* **Zu erledigende Aufgaben**:
1/ Fasse den Artikel über Gerson Liebl in zwei Sätzen zusammen.
2/ Welches Dokument sollte das Land Berlin Gerson Liebl laut dem Artikel über ihn ausstellen?
3/ Schreibe den Artikel über Gerson Liebl im Anschluss an seinen letzten Satz weiter.

═════ Ausgewählter Text

Folgen des deutschen Kolonialismus: Er streitet für sein Recht
Gesetze aus Kaiserzeiten wirken nach, zeigt der Fall Gerson Liebl. Erneut weist ein Gericht seine Klage auf deutsche Staatsbürgerschaft ab.
Berlin taz | Wieder hat Gerson Liebl verloren: Seit 30 Jahren kämpft der Mann aus Togo für einen deutschen Pass mit dem Argument, dass er einen deutschen Großvater hatte, der in der Kolonialzeit Beamter im „deutschen Schutzgebiet“ war. Wiederholt hat er deswegen deutsche Behörden verklagt – aktuell wollte er das Land Berlin dazu verdonnern, ihm einen deutschen Staatsangehörigkeitsausweis auszustellen. Ein solches Dokument bekommen im Ausland lebende Deutsche als Nachweis ihrer Staatsangehörigkeit.

══════════
═════ Gesammeltes Material

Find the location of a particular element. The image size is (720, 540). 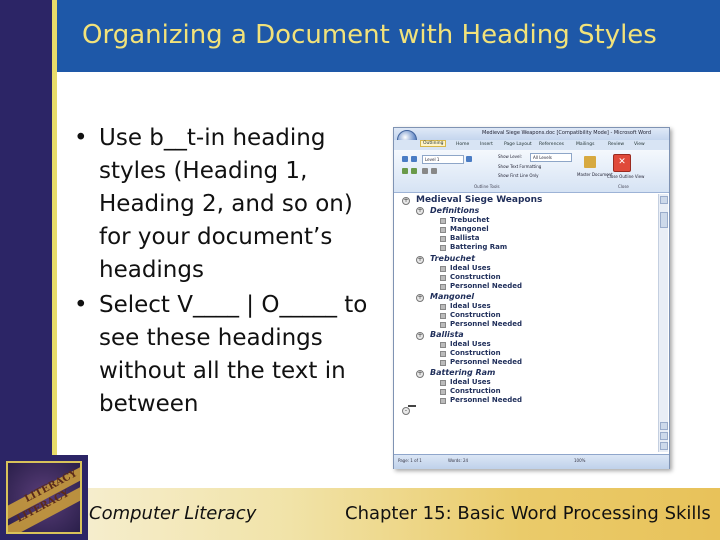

══════════

* **Nummerierte Antworten**:
1/ Gerson Liebl aus Togo kämpft seit 30 Jahren um einen deutschen Pass und beruft sich darauf, dass sein Großvater in der Kolonialzeit Beamter im „deutschen Schutzgebiet“ war. Erneut hat ein Gericht seine Klage abgewiesen, mit der er das Land Berlin zur Ausstellung eines deutschen Staatsangehörigkeitsausweises verpflichten wollte.

2/ Einen deutschen Staatsangehörigkeitsausweis.

3/
Doch diesen Antrag lehnte das Verwaltungsgericht am Montag ab. Zwar gab Richter James Bews in der mündlichen Verhandlung zu, dass die Gesetze aus der Kaiserzeit „selbstverständlich rassistisch“ waren. Dies sei aber „für die Beurteilung der Rechtslage nicht erheblich“, führte er aus. „Politisch haben Sie Recht“, sagte er zu Liebl, „rechtlich nicht. Ich kann kein politisches Urteil fällen.“
Der Fall Liebl ist von öffentlichem Interesse, weil er exemplarisch zeigt, welche Probleme sich aus der kolonialen Vergangenheit Deutschlands – samt den entsprechenden Gesetzen – bis heute ergeben. Immer wieder stellt sich etwa die Frage, wie man mit Gesetzen umgeht, die aus heutiger Sicht inakzeptabel sind.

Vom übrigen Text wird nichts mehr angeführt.